**Task brief**
Starting at the line that contains "This screenshot has width=1519, height=784.", please transcribe every line through the end of the entries, exactly and with no pictures.

*** Supplied material

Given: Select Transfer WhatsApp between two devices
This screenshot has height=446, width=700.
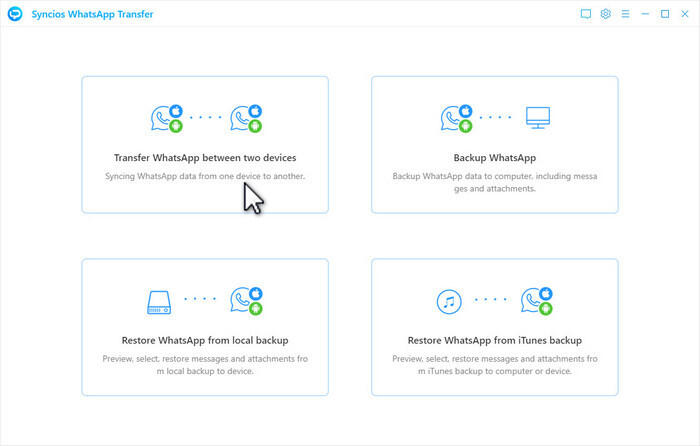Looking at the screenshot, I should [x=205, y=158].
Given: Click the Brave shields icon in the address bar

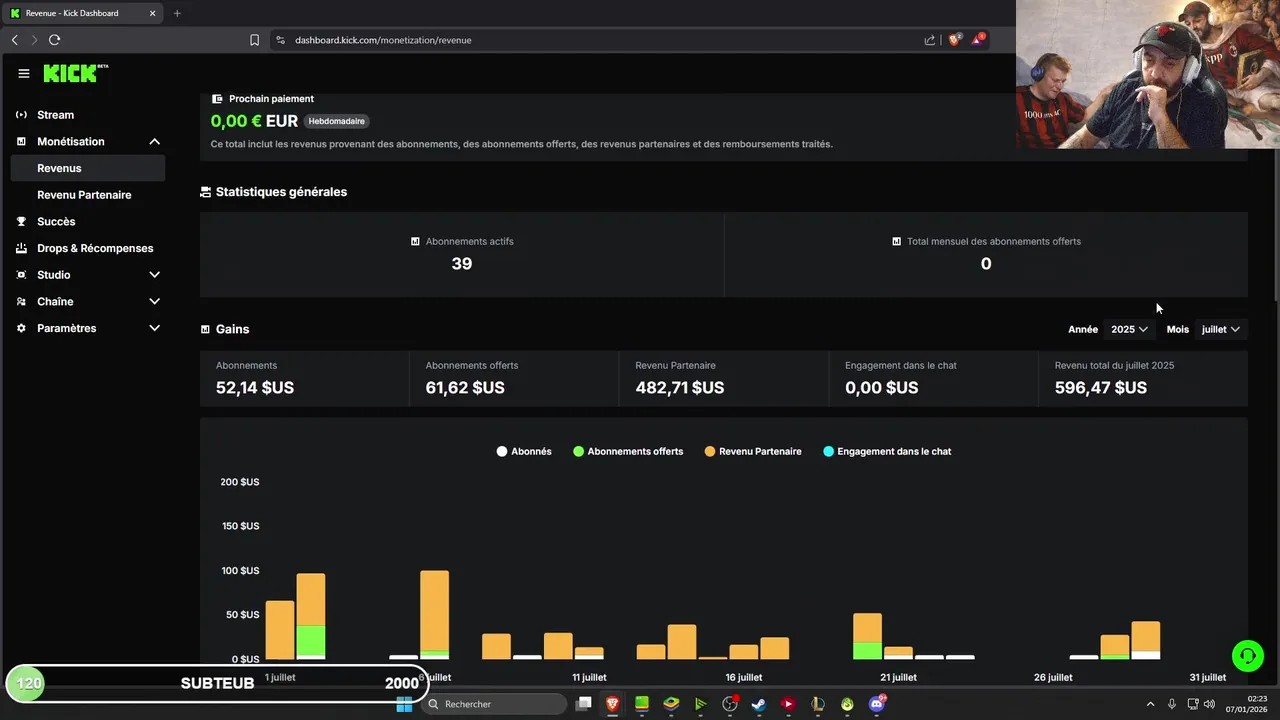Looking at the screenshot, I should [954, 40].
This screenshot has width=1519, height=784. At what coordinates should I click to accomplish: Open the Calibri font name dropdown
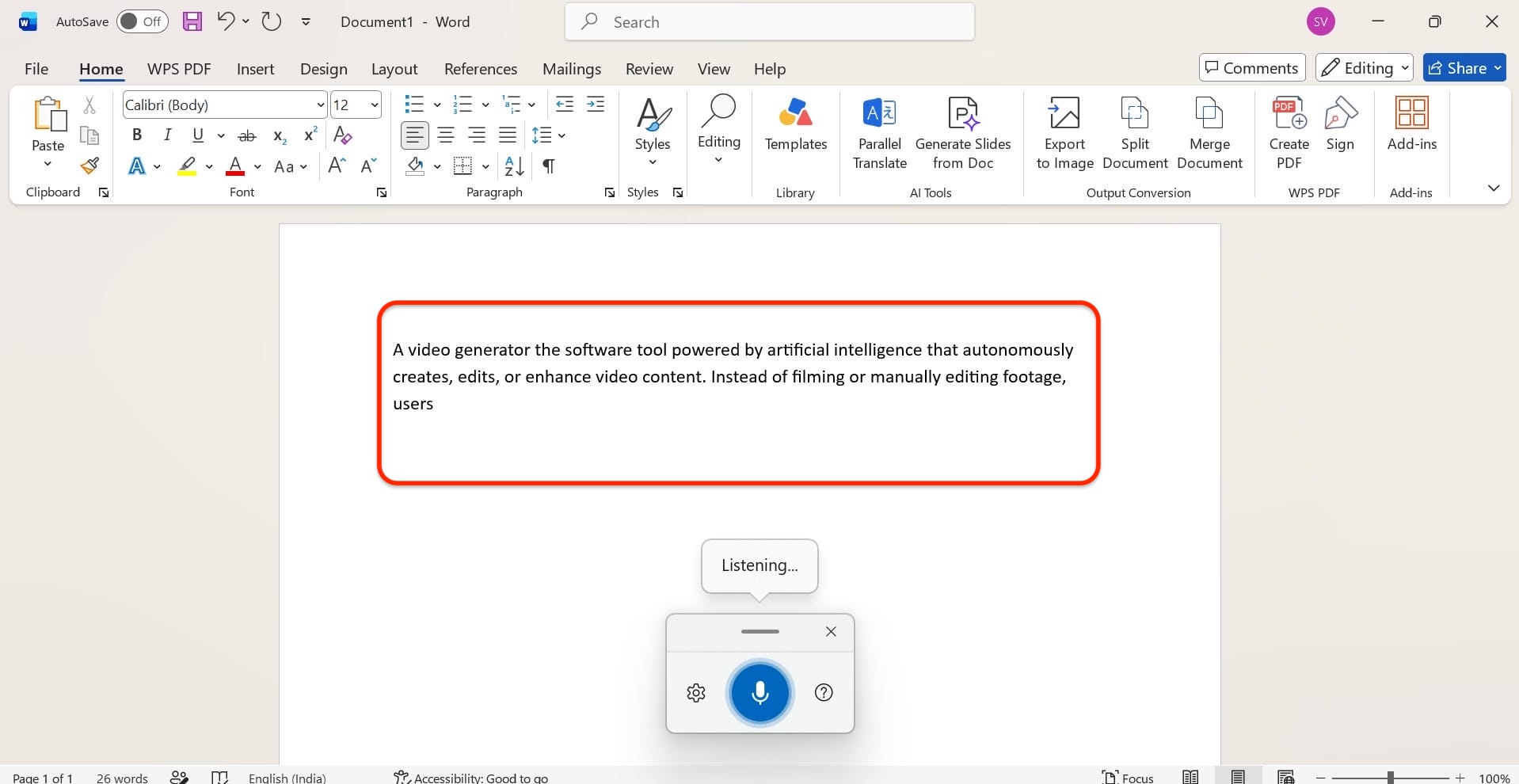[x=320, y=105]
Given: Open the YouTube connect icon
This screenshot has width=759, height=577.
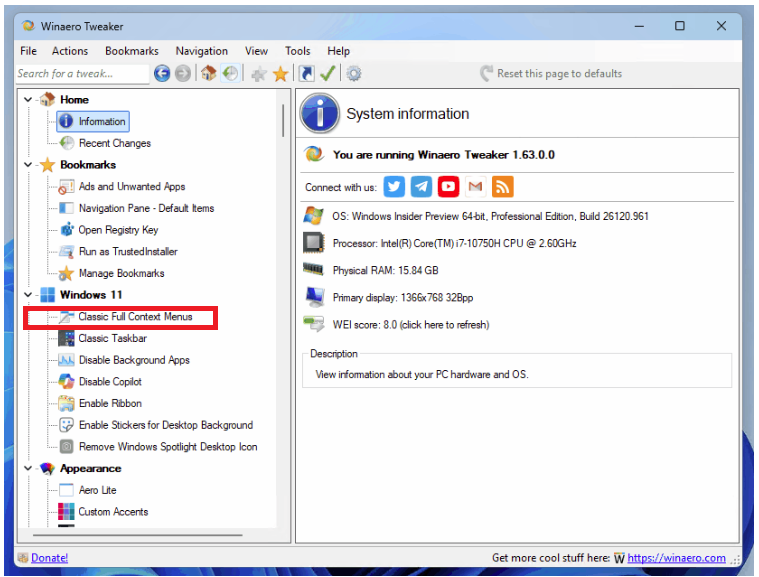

******

**Your solution**
This screenshot has width=1519, height=784. At what coordinates should I click to accomplish: Open the Calibri font name dropdown
[x=320, y=105]
Given: Open the YouTube connect icon
This screenshot has width=759, height=577.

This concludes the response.